By ADAM JAMES
While many older individuals see the volatile cryptocurrency market as proving too wild for their taste, millennials prefer to put their money in Bitcoin and alternative cryptocurrencies (altcoins) – as opposed to established stocks and bonds.
As is the case with this writer, many millennials have become disillusioned with the traditional stock market after the 2008 financial crisis – which happened while many millennials had only recently finished high school.
According to MarketWatch, over 82% of millennials claim their investment decisions are influenced by the economic crisis, which saw important players of major banks receive generous bonuses after nearly bankrupting the economy by losing $14 trillion in wealth. Many people lost their jobs, while also losing large portions of their personal wealth.
Because of this formative financial influence, millennials simply don’t trust the stock market. According to one study:
Just 33% of millennials say that they own stock, compared to 51% of Gen Xers (ages 36-51) and 48% of Baby Boomers (ages 52-70).
Another study asked participants where they would invest $5000 if they could only put it in one place. Unsurprisingly, 13% of millennials chose cryptocurrency, compared to just 3% of those between the ages 45 to 64. Bitcoin proponent Julia-Carolin Zeng claims this is largely due to the financial crisis, stating:
Bitcoin’s anti-establishment roots and decentralized system brings with it the hope for a new economy that puts people over corporations.
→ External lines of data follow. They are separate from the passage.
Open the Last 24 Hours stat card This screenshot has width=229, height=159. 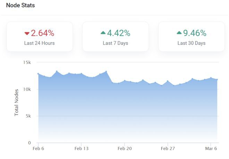click(x=40, y=37)
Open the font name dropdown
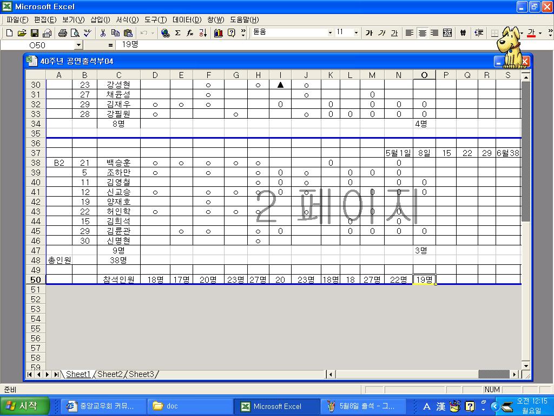This screenshot has width=554, height=416. tap(330, 33)
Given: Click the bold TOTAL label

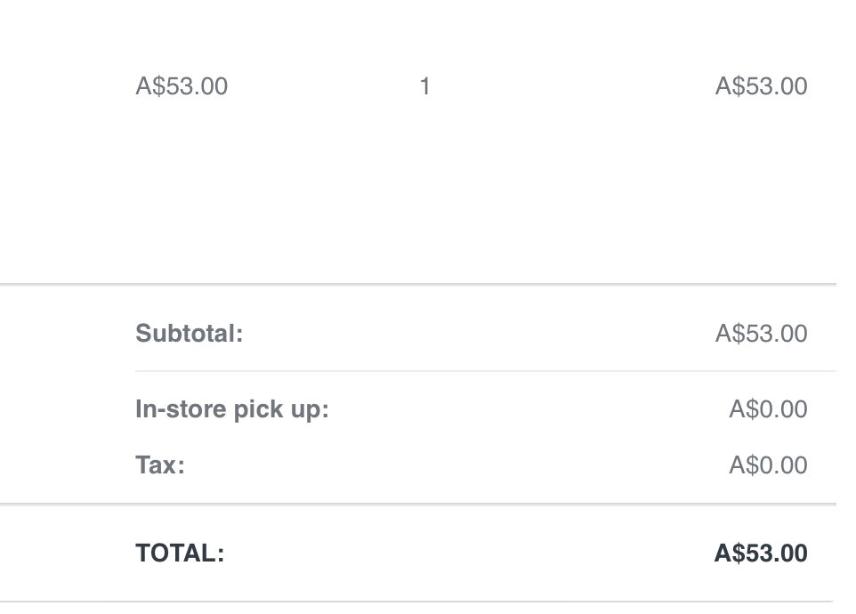Looking at the screenshot, I should pos(180,553).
This is an extremely appealing message to millennials who watched their job outlooks dwindle as the financial crisis unfolded in tandem with their first-ever entry into the job market.
WHO NEEDS THE OLD WAY?
Of course, the 2008 financial crisis isn’t the only catalyst for millennials investing in cryptocurrency.
Some investors, like Chris Hughes – a 30-year-old American expat lifestyle entrepreneur who specializes in building up systems so people can have more success and more free time enjoy life – prefers investing in cryptocurrencies for the utility, explaining:
I chose to invest in crypto when I was in Thailand and I realized just how difficult it was to transfer funds globally using the traditional systems in place. With how fast the internet has evolved, it made no sense why it still took a minimum of 3-4 days for bank transfers to take place. Cryptocurrencies can do this in minutes, it just makes more sense.
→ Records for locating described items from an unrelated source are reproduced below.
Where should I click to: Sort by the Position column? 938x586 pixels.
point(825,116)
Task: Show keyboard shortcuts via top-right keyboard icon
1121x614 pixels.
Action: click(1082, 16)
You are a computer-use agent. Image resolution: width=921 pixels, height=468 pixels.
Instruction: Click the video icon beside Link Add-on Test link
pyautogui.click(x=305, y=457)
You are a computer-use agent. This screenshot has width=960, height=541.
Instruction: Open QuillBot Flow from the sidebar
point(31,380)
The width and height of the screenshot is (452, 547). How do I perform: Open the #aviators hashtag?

Hughes made his first cryptocurrency purchase when he invested in Bitcoin when it was $1,580.71.
Others, like Kyle Baird – a 30-year-old American expat teacher and photographer residing in Hanoi, Vietnam – see investments in cryptocurrency as a sort of “savings account” with the potential for higher returns than traditional investments, explaining:
I had what was basically all my savings previously in some stocks and a DRIP fund. These both had, at the time, made me more money than a traditional savings account would have. I was still unhappy with the returns and had been hearing about lots of people getting involved in cryptocurrency. I started to do as much reading and learning as I could and finally started to pull my stock market funds to try my hand at crypto. I saw huge returns at the beginning of the late 2017 bull run and it got me hungry to keep the profits rolling in.
Regardless of the reason, it’s abundantly clear that millennials are more willing to put their faith into cryptocurrencies and go along for the ride—no matter how volatile.